Fitch Keeps Eye on MGIC after Q2 Loss

July 17, 2009 10:04 AM CST

Fitch Ratings downgraded the insurer financial strength (IFS) rating of Mortgage Guaranty Insurance Corp. (MGIC) to triple-B minus from triple-B after the company reported a $339.8m loss for Q209.

The long-term debt and senior debt ratings of its parent company MGIC Investment Corp. landed on Fitch’s Rating Watch Negative, but the insurance giant down-streamed $500m of capital to a new subsidiary, MGIC Indemnity, with the goal of continuing to write mortgage insurance, according to a release from Fitch.
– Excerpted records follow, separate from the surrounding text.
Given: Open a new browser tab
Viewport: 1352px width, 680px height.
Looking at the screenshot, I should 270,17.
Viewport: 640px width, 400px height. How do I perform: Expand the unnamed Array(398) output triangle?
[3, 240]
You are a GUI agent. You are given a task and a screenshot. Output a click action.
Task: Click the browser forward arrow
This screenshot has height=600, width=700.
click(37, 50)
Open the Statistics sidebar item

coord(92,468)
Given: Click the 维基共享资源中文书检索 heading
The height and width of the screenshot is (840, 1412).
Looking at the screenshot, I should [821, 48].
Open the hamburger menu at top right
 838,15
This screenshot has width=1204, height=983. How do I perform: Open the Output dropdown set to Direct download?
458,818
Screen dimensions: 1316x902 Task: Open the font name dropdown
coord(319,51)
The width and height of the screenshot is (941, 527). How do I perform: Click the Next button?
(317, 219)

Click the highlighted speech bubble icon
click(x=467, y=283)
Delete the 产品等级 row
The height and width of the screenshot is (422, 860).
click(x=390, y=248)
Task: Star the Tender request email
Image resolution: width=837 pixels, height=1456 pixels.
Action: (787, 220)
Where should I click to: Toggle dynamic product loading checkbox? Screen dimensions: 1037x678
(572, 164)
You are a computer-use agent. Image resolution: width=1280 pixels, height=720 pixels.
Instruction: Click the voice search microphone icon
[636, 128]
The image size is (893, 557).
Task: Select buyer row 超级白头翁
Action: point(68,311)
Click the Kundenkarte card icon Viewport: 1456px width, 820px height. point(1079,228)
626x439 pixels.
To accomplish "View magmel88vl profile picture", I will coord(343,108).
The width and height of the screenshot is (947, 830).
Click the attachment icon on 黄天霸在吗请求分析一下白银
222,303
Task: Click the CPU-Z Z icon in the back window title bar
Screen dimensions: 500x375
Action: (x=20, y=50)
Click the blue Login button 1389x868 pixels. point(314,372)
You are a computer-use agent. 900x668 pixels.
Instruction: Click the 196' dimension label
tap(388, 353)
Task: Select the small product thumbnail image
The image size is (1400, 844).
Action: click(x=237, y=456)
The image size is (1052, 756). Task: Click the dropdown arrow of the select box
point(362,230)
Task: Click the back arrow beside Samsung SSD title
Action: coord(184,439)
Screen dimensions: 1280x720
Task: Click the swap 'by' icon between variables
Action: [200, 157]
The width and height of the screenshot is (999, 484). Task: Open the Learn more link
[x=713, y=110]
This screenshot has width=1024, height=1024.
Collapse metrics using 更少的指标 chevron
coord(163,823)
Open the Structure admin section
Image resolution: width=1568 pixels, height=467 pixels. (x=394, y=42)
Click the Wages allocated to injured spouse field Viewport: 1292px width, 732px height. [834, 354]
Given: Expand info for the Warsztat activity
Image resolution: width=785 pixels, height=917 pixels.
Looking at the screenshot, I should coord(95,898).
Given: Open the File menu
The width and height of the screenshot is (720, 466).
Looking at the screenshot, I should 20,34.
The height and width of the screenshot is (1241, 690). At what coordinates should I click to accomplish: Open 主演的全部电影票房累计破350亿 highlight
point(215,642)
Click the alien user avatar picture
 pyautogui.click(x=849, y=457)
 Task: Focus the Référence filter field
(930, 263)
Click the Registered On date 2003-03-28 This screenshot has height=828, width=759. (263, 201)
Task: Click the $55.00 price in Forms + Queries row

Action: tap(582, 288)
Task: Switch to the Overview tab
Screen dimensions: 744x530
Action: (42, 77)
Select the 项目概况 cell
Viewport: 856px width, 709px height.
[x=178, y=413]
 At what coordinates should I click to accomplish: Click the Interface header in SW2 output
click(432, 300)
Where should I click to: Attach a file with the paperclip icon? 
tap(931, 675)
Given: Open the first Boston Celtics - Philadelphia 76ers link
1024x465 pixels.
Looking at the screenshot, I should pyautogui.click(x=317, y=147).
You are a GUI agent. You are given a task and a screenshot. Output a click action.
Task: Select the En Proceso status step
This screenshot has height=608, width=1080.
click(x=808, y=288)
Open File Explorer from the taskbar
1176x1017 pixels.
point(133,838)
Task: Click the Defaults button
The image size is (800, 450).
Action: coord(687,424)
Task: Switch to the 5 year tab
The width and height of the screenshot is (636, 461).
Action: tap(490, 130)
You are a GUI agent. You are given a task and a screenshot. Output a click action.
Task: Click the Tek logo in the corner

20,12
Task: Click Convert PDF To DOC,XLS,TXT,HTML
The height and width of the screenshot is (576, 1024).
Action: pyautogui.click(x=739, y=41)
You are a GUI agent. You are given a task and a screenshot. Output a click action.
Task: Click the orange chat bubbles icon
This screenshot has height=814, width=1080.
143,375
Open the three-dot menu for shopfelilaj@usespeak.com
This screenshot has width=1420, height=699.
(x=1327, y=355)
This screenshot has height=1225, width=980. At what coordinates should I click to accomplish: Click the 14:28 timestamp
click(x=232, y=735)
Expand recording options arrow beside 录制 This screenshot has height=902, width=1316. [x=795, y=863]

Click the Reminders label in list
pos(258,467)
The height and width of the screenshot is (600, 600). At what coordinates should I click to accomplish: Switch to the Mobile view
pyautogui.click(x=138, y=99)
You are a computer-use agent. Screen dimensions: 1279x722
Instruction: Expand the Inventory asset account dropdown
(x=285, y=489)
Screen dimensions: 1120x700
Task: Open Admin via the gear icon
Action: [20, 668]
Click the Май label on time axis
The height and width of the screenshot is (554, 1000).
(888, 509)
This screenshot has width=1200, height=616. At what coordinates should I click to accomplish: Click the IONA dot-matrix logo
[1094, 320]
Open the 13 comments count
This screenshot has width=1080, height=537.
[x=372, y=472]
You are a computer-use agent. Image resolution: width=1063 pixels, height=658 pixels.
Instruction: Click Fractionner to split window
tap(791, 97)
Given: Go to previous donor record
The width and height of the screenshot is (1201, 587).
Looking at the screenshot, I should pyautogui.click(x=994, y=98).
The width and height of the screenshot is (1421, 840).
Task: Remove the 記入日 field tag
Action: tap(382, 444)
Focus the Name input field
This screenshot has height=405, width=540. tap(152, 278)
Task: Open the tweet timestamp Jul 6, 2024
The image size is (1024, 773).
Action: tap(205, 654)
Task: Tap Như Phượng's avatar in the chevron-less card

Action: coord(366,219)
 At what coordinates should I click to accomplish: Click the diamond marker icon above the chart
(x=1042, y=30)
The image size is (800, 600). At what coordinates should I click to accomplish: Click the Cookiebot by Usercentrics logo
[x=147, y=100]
“The capital restructuring allows the company to continue to operate and seek to earn a higher return on a portion of its capital than would otherwise be the case,” according to the release.

The Wisconsin Office of the Commissioner of Insurance (WI OCI), MGIC’s main regulator, approved the restructuring as an alternative to ceasing operations, according to the release.

Curt Culver, the CEO of MGIC Investment Corp. said a corporate statement that “the company’s financial results continue to be adversely impacted by increased delinquencies, which are occurring due to a weakened economy, increased unemployment and lower home prices.”

According to Fitch’s report, the diversion of capital into MG Indemnity places “MGIC’s existing legacy book of business into de facto runoff.”

Fitch claimed that the MGIC group will need to perform on MGIC’s claims to protect MG Idemnity’s value. The restructuring is still pending approval from government-sponsored entities – the main beneficiaries of MGIC’s insurance.

“Positively, the restructuring allows the MGIC group to avoid a risk-to-capital driven cessation of operations, and to underwrite potentially high quality business at attractive rates,” according to Fitch’s release.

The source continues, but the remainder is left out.